Need help verifying the origin of a request with C# and JavaScript

First, let me start with, I understand JavaScript can be tampered with so I'm not looking for a fool-proof solution. I have a public API that takes requests from external web applications. Sometimes the web applications are directly hitting our API and other times they jump through another API offered by some of our Partners.

In a partner scenario, we want to ensure the API requests are ultimately coming from specific URLs. My idea is this:

We're allowed to offer a script that the webapps can add to their sites so I was thinking we can set up an API Endpoint whose job is to capture the request, verify the origin (URL), and spit out a token that they must ultimately send later with the real API request through the partner API.

Is there a better approach or am I just really limited to the origin header to find out the website? I was hoping there were additional data points I can leverage on the client side to verify the traffic is coming from a specific URL

You say your API is public but what you're looking for is authentication so you can verify the source of requests. I'd suggest some sort of API key authentication is in order in your situation.

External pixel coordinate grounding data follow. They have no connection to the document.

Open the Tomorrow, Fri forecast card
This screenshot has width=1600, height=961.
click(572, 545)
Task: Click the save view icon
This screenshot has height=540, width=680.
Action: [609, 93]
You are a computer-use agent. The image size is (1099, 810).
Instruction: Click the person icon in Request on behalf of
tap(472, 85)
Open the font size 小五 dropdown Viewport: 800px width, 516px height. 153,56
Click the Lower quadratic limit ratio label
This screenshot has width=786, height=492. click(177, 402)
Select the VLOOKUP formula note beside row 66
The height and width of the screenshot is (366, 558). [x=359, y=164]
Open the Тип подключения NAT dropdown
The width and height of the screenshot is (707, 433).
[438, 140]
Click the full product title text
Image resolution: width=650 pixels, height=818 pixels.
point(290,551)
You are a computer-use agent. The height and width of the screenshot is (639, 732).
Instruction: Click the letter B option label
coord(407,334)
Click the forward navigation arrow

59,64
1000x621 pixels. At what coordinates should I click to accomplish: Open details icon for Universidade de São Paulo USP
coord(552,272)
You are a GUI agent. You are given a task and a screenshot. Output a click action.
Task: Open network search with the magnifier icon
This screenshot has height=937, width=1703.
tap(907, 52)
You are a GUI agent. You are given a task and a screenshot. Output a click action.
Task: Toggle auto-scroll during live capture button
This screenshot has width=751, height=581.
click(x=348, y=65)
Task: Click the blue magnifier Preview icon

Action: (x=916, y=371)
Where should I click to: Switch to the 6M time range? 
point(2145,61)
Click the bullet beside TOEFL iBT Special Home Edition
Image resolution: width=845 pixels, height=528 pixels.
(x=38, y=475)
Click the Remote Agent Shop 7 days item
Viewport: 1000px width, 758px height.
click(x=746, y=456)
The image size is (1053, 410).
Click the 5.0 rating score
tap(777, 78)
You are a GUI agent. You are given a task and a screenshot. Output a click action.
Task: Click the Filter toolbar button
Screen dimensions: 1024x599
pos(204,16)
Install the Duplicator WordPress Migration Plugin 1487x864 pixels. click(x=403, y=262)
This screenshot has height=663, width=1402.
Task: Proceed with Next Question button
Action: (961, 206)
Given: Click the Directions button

If you're concerned with partners tampering with request, you'll want to implement a client signature for each request. This is typically done by issuing each client an api key and secret key. The secret key is used to generate a signature sent with each requests. Your server verifies the signature before responding. The api key and secret key should be issued directly to the client and not through partners to avoid man in the middle attacks.

Depending on your platform there are plenty of middleware and libraries to help implement this sort of authentication scheme.